TEXT SHOWN -
● ● ● ● ● ● ●

Advisor Insights Market Commentary Market News

Rally the data, caution the headlines

Written by: Benjamin Bimson CIMA®, CMT® / CIO, Trek Financial

The S&P 500 index, one of the most followed stock indexes in the United States, has gone 529 days (without a 10% or greater correction) since the rally began on April 23, 2020. For some investors this statement alone could be enough to turn from excited to cautious. Then sprinkle in some flashy headlines from the media and those same investors can go from cautious to scared.

However, journalists need to gather clicks and increase viewership, and those flashy headlines of caution are often uttered without knowing exactly what will happen next. I have fallen victim to the same type of thinking myself. However, in examining data (have I told you lately how much I love data?!), flashy headlines that aren’t based on data and research simply shouldn’t be taken at face value.

Rally the historical data!

According to Ned Davis Research, since 1946, the average number of days for a stock market rally is 353 days. Additionally, the market has rallied over 100% since April 23, 2020. Considering that astounding number, I looked at all of the rallies which have had over 90% gains for more clues, and here is what I found:

  • There have been 6 since 1946 which have 90% or more in gains. Excluding the current rally, the other 5 all had significantly longer lengths.

● ● ● ● ● ● ●

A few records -
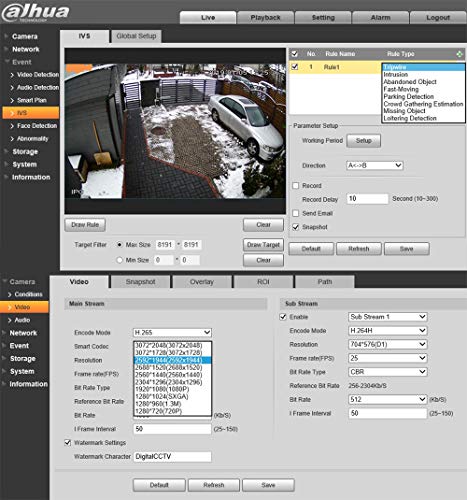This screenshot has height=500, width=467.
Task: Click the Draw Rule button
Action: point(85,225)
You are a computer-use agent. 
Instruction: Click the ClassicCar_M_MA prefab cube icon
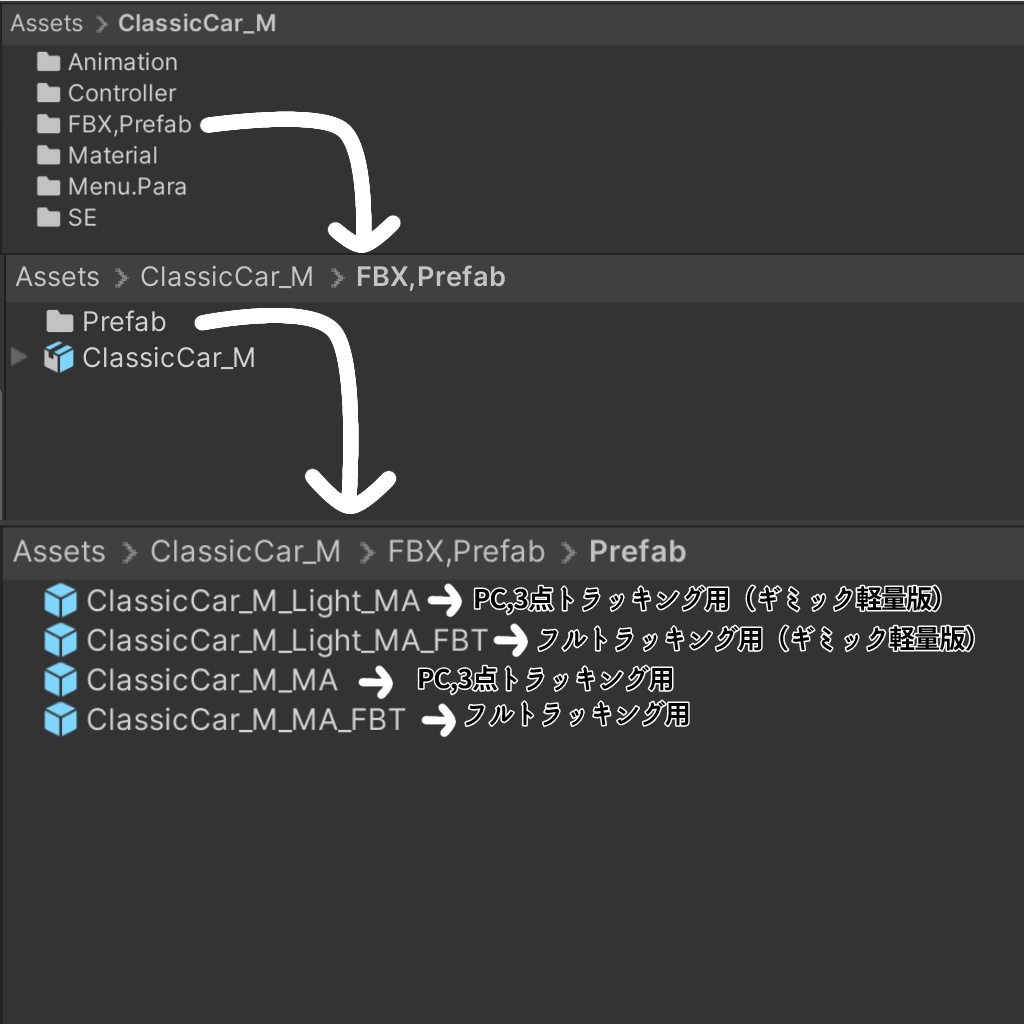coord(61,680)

● ● ● ● ● ● ●

Retype the market commentary word for word, everything from "However, journalists need" down to "significantly longer lengths.". The lines play no role in what is asked here.

EXERCISE RESULT -
However, journalists need to gather clicks and increase viewership, and those flashy headlines of caution are often uttered without knowing exactly what will happen next. I have fallen victim to the same type of thinking myself. However, in examining data (have I told you lately how much I love data?!), flashy headlines that aren’t based on data and research simply shouldn’t be taken at face value.

Rally the historical data!

According to Ned Davis Research, since 1946, the average number of days for a stock market rally is 353 days. Additionally, the market has rallied over 100% since April 23, 2020. Considering that astounding number, I looked at all of the rallies which have had over 90% gains for more clues, and here is what I found:

  • There have been 6 since 1946 which have 90% or more in gains. Excluding the current rally, the other 5 all had significantly longer lengths.